▶ [Your goal]: Across the entries below, how many lines have the word "Image" in them? Respond with only the number.

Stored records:
——————————

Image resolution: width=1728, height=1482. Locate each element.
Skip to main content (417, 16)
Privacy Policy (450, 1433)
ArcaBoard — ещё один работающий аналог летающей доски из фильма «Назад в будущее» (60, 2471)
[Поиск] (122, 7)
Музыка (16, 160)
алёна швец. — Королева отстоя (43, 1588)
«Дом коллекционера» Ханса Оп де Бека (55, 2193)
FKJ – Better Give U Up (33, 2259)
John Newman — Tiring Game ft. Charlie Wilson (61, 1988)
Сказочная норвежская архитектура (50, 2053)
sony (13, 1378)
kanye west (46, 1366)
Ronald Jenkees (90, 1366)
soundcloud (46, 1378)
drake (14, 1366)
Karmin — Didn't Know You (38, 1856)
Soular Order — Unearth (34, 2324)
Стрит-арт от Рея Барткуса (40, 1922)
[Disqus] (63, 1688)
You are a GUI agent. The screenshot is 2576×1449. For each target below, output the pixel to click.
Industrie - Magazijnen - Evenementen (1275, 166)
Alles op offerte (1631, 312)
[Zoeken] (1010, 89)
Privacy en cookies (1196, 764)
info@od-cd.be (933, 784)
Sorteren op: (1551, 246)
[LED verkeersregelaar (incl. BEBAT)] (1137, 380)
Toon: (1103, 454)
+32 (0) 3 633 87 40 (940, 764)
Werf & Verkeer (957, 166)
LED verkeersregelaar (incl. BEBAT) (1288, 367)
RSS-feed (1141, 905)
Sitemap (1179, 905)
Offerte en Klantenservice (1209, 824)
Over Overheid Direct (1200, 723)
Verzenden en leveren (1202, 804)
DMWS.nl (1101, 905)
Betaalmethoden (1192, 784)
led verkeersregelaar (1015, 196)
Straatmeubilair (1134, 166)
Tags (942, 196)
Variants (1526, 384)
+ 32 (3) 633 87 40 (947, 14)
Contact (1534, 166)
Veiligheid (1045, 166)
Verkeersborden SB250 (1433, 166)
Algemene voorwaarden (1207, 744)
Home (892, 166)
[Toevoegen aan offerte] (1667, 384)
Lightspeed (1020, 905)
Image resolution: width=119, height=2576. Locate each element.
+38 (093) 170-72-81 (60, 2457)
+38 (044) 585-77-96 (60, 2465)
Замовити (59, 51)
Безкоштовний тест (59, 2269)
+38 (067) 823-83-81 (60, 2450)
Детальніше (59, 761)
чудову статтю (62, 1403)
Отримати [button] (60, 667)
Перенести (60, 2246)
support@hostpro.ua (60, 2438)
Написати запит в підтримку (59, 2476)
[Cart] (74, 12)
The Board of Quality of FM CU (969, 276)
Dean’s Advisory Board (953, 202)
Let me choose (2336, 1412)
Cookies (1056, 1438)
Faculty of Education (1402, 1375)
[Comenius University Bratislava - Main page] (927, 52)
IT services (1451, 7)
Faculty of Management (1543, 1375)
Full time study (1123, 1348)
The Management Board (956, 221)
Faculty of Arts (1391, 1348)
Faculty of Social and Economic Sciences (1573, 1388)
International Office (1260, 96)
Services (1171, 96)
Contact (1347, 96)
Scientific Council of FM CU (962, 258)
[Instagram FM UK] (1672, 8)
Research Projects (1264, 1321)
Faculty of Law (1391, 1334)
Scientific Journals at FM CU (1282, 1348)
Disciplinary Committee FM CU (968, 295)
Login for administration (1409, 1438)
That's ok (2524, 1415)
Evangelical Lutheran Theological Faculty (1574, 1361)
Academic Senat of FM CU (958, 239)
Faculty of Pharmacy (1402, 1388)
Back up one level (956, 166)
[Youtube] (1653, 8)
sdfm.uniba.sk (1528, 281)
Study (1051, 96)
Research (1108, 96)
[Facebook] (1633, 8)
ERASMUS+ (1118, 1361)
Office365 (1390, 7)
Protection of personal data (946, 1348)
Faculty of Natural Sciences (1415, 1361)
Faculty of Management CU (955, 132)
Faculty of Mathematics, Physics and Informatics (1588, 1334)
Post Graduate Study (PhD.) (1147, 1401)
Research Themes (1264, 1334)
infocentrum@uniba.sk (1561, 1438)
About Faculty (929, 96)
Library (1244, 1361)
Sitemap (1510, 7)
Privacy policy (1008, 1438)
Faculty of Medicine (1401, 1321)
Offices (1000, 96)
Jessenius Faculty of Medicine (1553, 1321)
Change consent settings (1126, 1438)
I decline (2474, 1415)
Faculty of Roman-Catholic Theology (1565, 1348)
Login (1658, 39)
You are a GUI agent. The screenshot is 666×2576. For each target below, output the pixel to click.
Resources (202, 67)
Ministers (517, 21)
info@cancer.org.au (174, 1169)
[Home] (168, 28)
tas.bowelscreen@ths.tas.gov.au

——————————

▶ [Response to this task]: 2